We dropped the gun with a thump at a spot where the bulging curve of the stern swelled directly under the muzzle. I grabbed at the trigger just as a new surge of movement brought the flier perilously close to a great, inrushing wall of water which was not water. Koto's face was drawn, and Virginia Crane was staring in horrified fascination at the gun.

Again came the faint trembling of the beautifully constructed mechanism. The green ray leaped out across the blinding whiteness of our light rays. I jammed the muzzle down until the whole force of the atomic stream was spouting against the magnetic plate which held the cable to our stern.

"Look, Doctor! Look!" Captain Crane cried.

But I was already looking.

For an instant a flash of blue light played about our ship. There was a single sharp, crackling sound; and, ringing in the night, an echoing, high-pitched twang.

Koto let out a shout. I took my hands away from the gun.

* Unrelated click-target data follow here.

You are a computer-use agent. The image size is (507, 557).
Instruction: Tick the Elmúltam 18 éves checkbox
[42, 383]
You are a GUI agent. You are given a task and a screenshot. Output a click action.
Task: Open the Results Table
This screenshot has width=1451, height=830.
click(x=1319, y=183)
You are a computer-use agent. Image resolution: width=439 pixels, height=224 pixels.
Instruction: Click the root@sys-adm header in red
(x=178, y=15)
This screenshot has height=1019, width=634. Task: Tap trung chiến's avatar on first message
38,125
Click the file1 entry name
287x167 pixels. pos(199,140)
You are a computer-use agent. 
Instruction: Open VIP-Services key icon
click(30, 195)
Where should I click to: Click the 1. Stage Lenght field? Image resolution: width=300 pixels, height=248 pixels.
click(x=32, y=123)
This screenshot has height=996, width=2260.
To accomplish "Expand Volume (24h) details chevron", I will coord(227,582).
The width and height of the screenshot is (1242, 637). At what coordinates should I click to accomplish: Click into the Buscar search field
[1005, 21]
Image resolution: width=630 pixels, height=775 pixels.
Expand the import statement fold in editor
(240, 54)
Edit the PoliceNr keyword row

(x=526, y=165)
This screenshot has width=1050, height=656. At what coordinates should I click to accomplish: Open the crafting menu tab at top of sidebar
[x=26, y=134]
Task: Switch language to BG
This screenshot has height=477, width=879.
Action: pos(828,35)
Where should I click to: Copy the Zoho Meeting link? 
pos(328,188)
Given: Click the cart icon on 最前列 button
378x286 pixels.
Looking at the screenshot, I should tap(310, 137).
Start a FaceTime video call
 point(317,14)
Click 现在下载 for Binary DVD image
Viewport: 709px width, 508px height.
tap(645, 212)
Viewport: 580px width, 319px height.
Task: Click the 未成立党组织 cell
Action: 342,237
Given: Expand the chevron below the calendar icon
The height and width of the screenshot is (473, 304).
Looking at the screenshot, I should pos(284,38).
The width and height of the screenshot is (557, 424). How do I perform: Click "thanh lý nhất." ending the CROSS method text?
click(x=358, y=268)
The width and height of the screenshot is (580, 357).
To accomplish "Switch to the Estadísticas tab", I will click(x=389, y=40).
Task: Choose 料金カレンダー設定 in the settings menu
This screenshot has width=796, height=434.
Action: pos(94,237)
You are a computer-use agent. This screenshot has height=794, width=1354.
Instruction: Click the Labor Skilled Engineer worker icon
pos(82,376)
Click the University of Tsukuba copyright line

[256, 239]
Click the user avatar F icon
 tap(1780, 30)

Backward the twanging cable snapped, demolishing with one touch a score of the clustering Orconites. Into the waves it snapped, and our ship, ceasing to move, came to rest upon the glittering pebbles of the beach.

I heaved a deep sigh.

"What came to me a moment ago," I said breathlessly to the others, "was the idea that when atomic structures are so juggled that they are no longer affected by the gun, all the forces of magnetism, which usually are immune to the atomic stream, are rendered liable to disruption by it. We could not destroy Leider's cable, but we could play the deuce with its magnetic grip on us."

Koto was looking at me wide-eyed, and I saw that his interest was as keen as my own. Even Virginia Crane, scientist though she was not, was interested.